**KUTIPAN DOKUMEN:**
===

REPUBLIKA.CO.ID,PEKALONGAN -- Dampak krisis iklim yang terjadi di wilayah pantai utara (pantura) Jawa Tengah, khususnya Kota Pekalongan, tidak hanya mengancam lingkungan sosial kawasan pesisir di daerah ini.
Keberadaan kota Pekalongan sebagai kota kreatif --Craft and Folks Art-- juga kian terancam oleh problem lingkungan yang ditandai oleh lajunya penurunan permukaan tanah (land subsidence).
Seperti diketahui, Kota Pekalongan menjadi salah satu sentra batik --yang menjadi bagian dari identitas budaya Indonesia-- dan telah ditetapkan sebagai warisan budaya tak benda oleh UNESCO.
Peneliti Badan Riset dan Inovasi Nasional (BRIN), Galdita A Chulafak mengatakan, temuan BRIN menunjukkan laju penurunan permukaan tanah di wilayah pantai utara Jawa Tengah relatif tinggi.
"Laju penurunan paling tinggi terjadi di Kota Pekalongan," ungkapnya, dalam webinar dengan tema “Krisis Iklim: Ancaman Tenggelamnya Kota Pekalongan” yang digelar Satya Bumi dengan Society of Indonesian Enviromental Journalists (SIEJ), Kamis (3/11).

===

**BARIS YANG DISEDIAKAN:**
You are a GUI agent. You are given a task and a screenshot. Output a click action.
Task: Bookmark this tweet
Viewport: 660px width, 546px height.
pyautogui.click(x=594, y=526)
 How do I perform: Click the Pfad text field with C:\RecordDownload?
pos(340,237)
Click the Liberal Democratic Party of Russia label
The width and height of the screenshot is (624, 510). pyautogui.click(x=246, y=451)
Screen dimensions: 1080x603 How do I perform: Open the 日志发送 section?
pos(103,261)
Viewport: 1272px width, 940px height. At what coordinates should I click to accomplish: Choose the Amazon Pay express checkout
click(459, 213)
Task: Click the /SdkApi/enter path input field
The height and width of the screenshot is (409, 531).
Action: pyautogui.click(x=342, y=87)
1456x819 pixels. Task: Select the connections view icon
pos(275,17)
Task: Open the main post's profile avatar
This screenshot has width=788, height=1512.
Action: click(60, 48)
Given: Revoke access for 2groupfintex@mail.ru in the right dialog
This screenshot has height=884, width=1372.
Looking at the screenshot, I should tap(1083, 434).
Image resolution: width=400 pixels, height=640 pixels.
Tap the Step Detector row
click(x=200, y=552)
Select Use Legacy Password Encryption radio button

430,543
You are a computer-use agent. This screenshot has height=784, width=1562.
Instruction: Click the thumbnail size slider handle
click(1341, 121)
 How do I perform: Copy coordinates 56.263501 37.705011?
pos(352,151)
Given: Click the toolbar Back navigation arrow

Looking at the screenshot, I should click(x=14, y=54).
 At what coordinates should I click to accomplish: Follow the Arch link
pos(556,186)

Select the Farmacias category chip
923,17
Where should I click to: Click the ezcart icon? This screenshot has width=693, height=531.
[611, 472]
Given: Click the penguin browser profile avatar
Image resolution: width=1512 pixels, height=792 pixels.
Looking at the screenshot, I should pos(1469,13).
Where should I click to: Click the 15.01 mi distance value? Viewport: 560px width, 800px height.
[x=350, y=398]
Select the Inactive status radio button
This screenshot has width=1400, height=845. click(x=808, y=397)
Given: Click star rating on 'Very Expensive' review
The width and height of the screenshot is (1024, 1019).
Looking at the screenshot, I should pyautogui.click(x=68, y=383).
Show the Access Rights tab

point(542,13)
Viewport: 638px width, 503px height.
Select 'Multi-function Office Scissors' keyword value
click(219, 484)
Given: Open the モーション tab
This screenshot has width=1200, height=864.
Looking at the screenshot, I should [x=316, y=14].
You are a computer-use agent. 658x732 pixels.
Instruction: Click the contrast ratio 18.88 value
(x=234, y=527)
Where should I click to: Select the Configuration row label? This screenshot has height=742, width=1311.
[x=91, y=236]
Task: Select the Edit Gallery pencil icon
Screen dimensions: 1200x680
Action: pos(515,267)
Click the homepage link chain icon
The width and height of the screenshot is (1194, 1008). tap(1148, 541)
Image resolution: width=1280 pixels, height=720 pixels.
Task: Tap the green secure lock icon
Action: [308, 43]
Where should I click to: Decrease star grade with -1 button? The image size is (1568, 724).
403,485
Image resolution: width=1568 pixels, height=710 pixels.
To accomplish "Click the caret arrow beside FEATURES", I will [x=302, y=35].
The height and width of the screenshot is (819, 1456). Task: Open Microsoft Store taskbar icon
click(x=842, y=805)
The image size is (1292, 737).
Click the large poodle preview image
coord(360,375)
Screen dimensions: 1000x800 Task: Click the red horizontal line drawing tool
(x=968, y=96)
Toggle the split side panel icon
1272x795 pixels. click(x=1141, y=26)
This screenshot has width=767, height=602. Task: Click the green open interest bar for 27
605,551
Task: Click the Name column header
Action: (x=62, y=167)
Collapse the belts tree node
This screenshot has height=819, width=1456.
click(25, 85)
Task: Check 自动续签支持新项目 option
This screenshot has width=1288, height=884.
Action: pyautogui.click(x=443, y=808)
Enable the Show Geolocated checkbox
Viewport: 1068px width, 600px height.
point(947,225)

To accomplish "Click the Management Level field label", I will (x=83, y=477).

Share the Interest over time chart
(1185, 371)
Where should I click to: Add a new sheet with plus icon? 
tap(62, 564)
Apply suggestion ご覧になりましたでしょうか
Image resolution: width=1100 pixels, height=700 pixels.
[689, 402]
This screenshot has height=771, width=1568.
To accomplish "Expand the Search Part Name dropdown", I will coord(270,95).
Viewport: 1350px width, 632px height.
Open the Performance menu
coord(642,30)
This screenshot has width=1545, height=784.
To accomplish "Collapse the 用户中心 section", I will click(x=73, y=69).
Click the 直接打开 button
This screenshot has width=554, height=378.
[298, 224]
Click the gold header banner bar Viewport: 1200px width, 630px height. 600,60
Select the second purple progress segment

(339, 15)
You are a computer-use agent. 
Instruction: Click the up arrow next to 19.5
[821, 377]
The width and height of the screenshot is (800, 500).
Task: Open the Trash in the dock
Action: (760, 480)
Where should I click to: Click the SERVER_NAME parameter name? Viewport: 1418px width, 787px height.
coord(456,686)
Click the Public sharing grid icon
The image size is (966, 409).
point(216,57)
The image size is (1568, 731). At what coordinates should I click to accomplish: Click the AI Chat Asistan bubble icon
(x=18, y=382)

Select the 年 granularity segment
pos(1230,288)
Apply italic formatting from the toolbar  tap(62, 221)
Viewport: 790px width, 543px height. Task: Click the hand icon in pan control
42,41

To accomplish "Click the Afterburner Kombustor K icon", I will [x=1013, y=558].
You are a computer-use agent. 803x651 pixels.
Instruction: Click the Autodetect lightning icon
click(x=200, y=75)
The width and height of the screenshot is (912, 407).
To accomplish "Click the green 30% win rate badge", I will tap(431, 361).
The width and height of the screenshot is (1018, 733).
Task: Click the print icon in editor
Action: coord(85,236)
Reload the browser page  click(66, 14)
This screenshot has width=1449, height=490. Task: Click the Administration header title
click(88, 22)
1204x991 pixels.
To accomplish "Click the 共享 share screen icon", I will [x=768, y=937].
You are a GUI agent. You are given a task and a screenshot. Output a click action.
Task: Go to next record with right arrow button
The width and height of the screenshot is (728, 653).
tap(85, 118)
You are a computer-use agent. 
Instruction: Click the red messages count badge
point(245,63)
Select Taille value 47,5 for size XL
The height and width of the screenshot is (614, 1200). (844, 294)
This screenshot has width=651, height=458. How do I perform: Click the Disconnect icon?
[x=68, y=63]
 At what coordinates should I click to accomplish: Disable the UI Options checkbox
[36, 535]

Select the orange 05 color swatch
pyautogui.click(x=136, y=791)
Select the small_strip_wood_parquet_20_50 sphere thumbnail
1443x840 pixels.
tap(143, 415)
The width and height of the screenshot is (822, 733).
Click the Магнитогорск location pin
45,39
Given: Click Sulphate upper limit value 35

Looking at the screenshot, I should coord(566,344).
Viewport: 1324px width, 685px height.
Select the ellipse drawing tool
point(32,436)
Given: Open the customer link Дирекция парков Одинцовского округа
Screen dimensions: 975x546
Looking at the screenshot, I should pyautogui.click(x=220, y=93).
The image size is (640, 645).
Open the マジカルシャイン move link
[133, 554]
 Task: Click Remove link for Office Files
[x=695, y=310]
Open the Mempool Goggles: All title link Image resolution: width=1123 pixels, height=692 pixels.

===

**PETUNJUK TUGAS:**
Lanjutkan berita tentang penurunan permukaan tanah di Kota Pekalongan, dimulai setelah kalimat terakhir yang ditampilkan.

**JAWABAN LATIHAN:**
Jika menggunakan data penginderaan jauh atau remote sensing, lanjutnya, penurunan permukaan tanah di Pekalongan terjadi berbeda- beda mulai dari 4 hingga 11 centimeter per tahun.
Menurutnya, data juga menunjukkan terjadinya perubahan tutupan tanah di wilayah Pekalongan juga dipengaruhi oleh semakin bertambahnya pembangunan, wilayah tambak, wilayah pertanian terutama di hulu serta berkurangnya vegetasi/ hutan.
"Data BRIN juga menunjukkan adanya rekayasa pesisir di mana terjadi perubahan muara sungai yang tadinya aliran tidak langsung mengarah ke laut karena terhalang barrier sedimen, menjadi langsung ke laut dengan dibangunnya jetty dan dihilangkannya barrier alam.
Kondisi ini menyebabkan kota yang masyhur dengan batik itu rawan terdampak rob. Di kemudian hari, dampaknya diprediksi bisa jauh lebih besar jika tidak segera diatasi. "Jika tidak ada action tidak dapat dipungkiri Pekalongan akan tenggelam," tegasnya.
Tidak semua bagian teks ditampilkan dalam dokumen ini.